Warta - Okocimski LIVE! Zatrzeć złe wrażenie
Bez pomocników Alaina Ngamayamy i Łukasza Grzeszczyka zagrają w dzisiaj ostatni mecz w rundzie jesiennej piłkarze poznańskiej Warty. Przy Drodze Dębińskiej przeciwnikiem zielonych będzie przedostatnia drużyna I ligi - Okocimski Brzesko.
fot. Roger Gorączniak/Ekstraklasa.net
Ngamayama nadal nie jest w pełni sił po niedawnym urazie. Natomiast Grzeszczyk został surowo ukarany przez wydział dyscypliny PZPN za czerwoną kartkę, jaką obejrzał w meczu z Tychami. Grzeszczyk musi pauzować przez trzy spotkania ligowe (a więc do wiosny następnego roku). Trudno raczej także oczekiwać, że na boisko wybiegną przesunięci ostatnio do drugiego zespołu: Maciej Mysiak, Adam Mójta oraz Piotr Giel. W ekipie trenera Czesława Owczarka nie brakuje jednak graczy, którzy z powodzeniem mogą zastąpić nieobecnych.

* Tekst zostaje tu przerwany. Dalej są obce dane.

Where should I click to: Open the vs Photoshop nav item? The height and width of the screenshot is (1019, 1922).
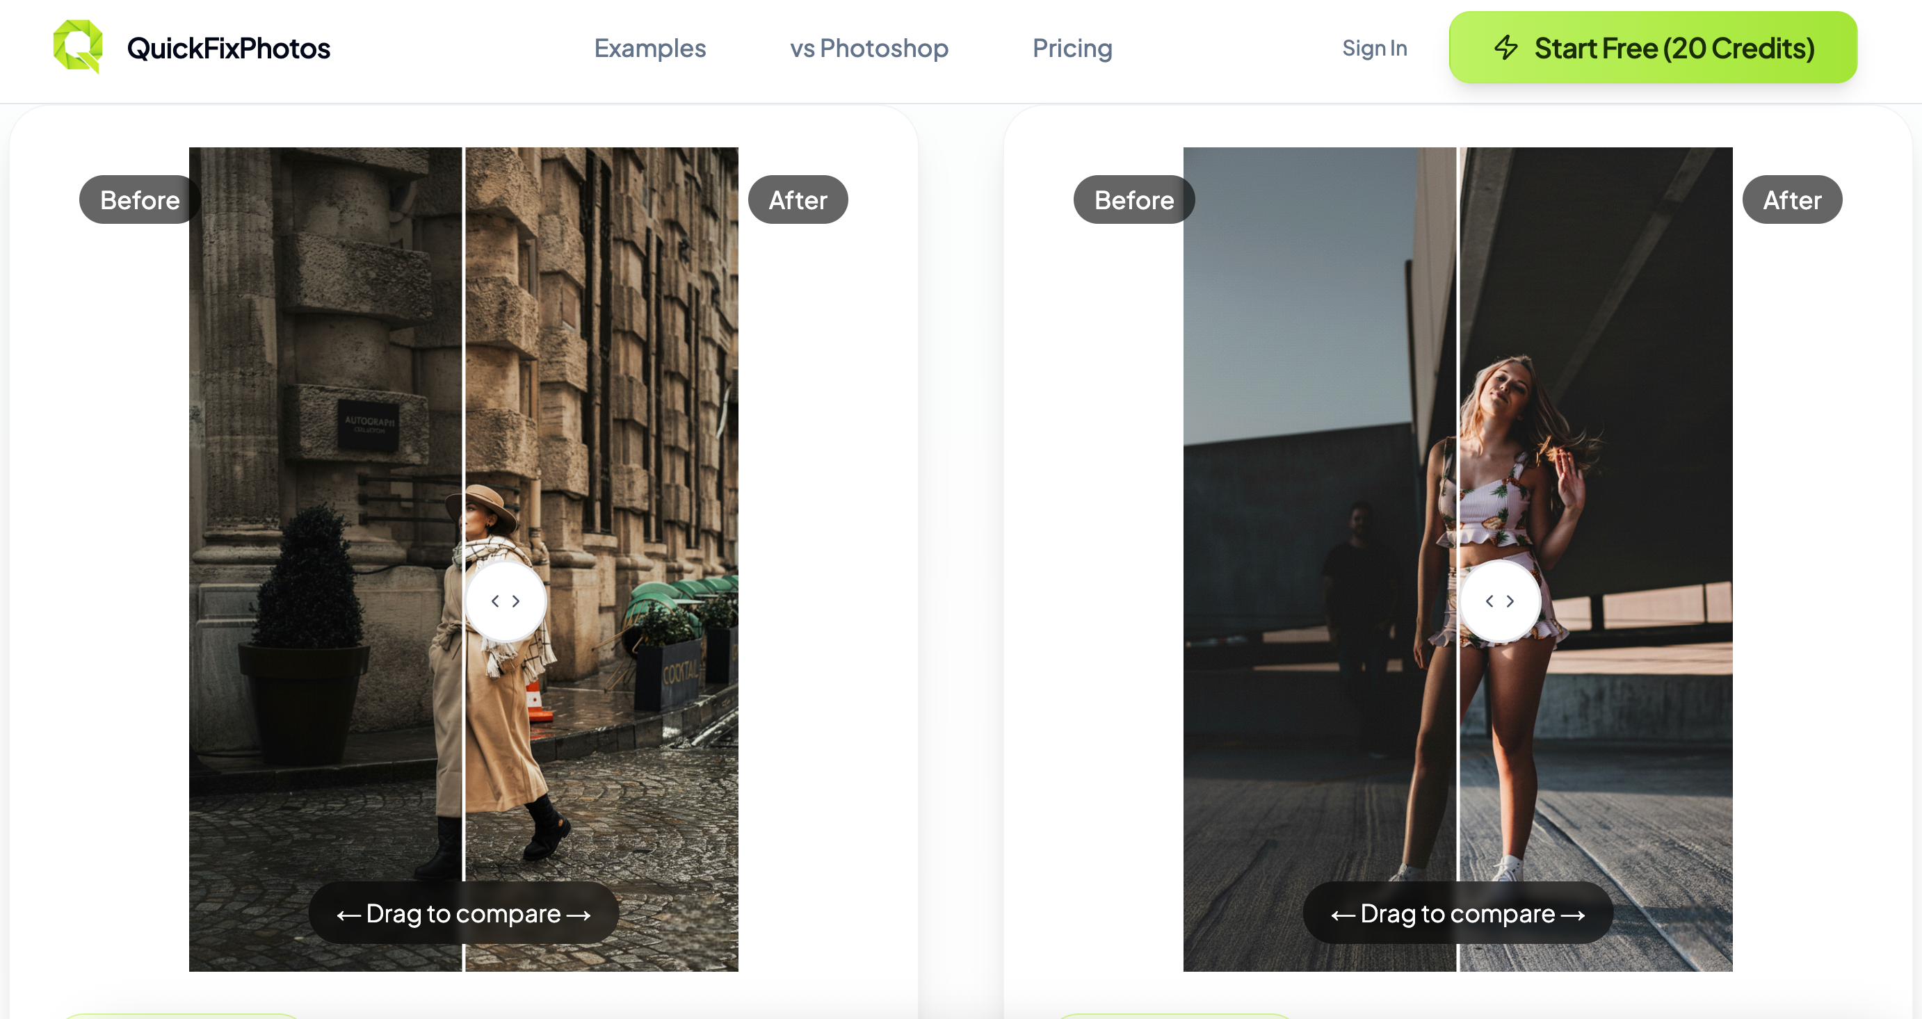point(868,48)
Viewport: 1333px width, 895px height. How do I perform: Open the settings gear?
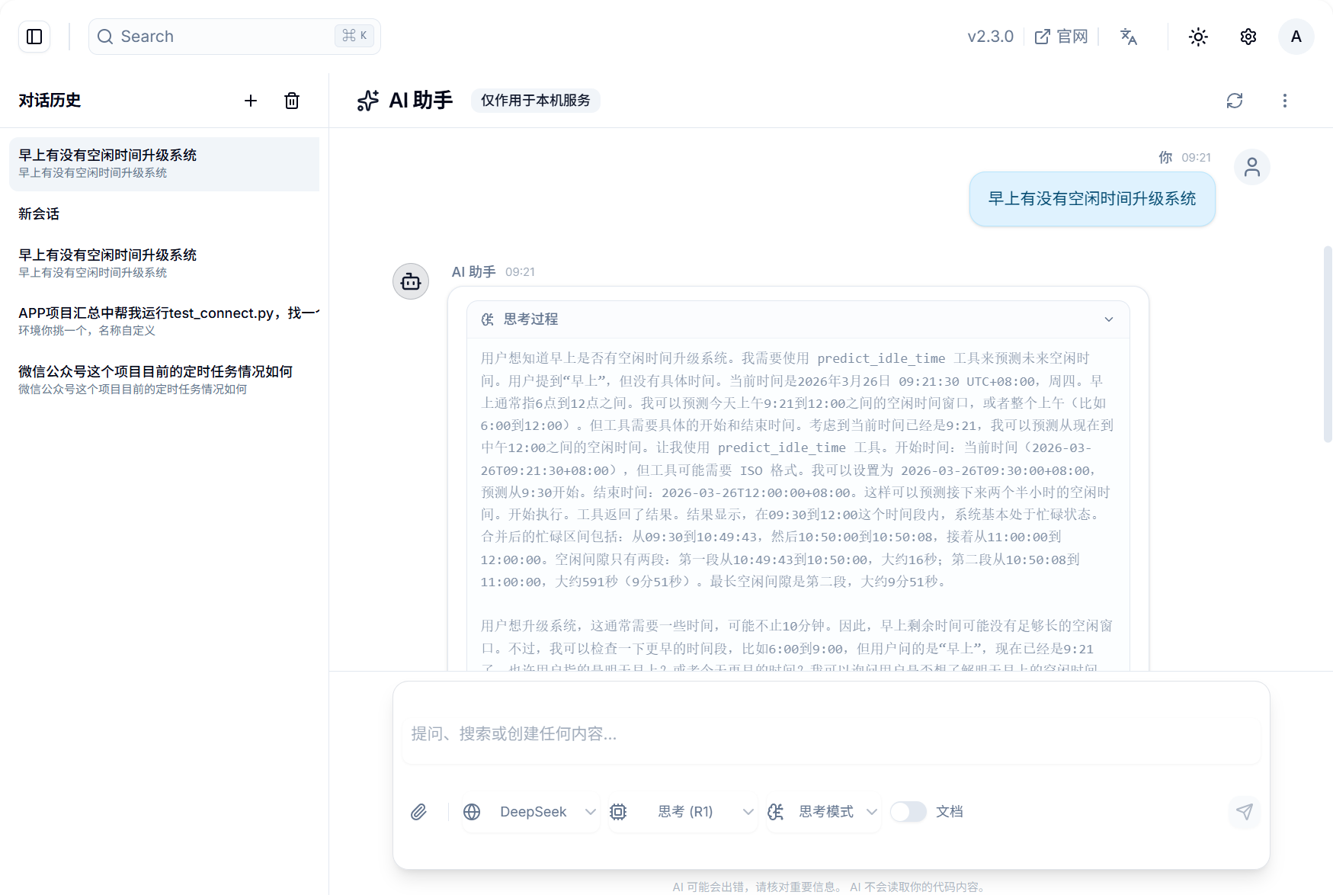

- Mamy na tyle silny zespół, że powinien sobie poradzić z każdym przeciwnikiem. W meczu z Okocimskim, który zapewne przyjmie wariant gry defensywnej, musimy strzelić jak najszybciej bramkę, aby potem nie męczyć się z atakiem pozycyjnym, który nam nie wychodził w pojedynku z Tychami - mówił Czesław Owczarek, trener Warty.
- Zdajemy sobie sprawę, że w ostatnich meczach zagraliśmy źle. Jednak chciałbym dodać, że analizując całą rundę jesienną, pokazaliśmy w wielu spotkaniach na pewno ciekawy futbol. Chodzi teraz o to, aby w tym ostatnim pojedynku zaprezentować się jak najlepiej i zatrzeć złe wrażenie z poprzednich występów - dodawał Artur Marciniak, pomocnik zielonych.
Nie ulega wątpliwości, że faworytem niedzielnego spotkania będą poznaniacy. I nie zmienia tego faktu nawet niezła gra Okocimskiego Brzesko w meczach wyjazdowych (dwa zwycięstwa, jeden remis), który na swoim boisku nie wygrał żadnej potyczki (pięć remisów). Warta rzeczywiście ma w swoim składzie zawodników, którzy tej jesieni pokazali się z dobrej strony. Z pewnością trener Owczarek nie do końca może być zadowolony z gry niektórych obrońców, jak też zawodników atakujących. W kilku naprawdę udanych pojedynkach, w ekipie zielonych wszystko dobrze funkcjonowało. Oby więc też w tym ostatnim meczu poznaniacy udowodnili, że ich miejsce jest w górnej, a nie dolnej części tabeli.